Report each line of the records below that uses the word "coordinates".

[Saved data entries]
┄┄┄┄┄┄┄┄┄┄

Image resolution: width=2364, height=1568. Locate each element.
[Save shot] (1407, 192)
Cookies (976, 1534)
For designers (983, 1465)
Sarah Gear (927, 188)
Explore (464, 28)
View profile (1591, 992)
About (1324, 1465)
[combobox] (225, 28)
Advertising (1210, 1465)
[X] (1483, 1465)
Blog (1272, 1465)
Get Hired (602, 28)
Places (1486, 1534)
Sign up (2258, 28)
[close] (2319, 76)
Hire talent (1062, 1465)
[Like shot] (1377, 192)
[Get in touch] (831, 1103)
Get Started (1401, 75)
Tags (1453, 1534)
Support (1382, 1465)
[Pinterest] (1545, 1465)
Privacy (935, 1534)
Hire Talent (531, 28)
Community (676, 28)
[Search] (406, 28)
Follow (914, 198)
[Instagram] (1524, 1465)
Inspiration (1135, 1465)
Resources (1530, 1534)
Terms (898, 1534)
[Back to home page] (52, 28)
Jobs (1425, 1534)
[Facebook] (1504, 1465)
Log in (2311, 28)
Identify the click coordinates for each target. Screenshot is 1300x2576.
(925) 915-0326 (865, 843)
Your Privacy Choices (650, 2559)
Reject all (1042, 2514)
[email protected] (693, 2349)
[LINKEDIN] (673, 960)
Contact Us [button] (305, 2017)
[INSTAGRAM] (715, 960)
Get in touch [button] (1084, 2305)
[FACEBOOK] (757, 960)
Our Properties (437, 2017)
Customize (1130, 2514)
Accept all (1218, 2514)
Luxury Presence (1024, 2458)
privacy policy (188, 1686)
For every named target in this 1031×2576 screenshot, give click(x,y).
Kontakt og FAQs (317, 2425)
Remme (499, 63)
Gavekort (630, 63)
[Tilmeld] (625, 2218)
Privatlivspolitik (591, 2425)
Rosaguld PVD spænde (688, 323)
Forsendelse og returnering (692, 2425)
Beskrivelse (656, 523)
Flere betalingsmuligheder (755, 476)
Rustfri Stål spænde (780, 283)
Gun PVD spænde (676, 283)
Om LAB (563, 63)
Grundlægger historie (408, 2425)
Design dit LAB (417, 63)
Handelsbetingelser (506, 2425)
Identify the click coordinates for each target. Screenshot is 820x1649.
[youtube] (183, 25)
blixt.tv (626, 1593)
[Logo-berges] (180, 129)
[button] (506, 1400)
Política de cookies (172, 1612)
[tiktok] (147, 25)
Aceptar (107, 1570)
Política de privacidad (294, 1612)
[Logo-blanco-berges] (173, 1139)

┄┄┄┄┄┄┄┄┄┄

Reply ::
Identify the click coordinates for each target. Screenshot is 1300x2576.
Identify the click coordinates for each target. Screenshot is 820x1649.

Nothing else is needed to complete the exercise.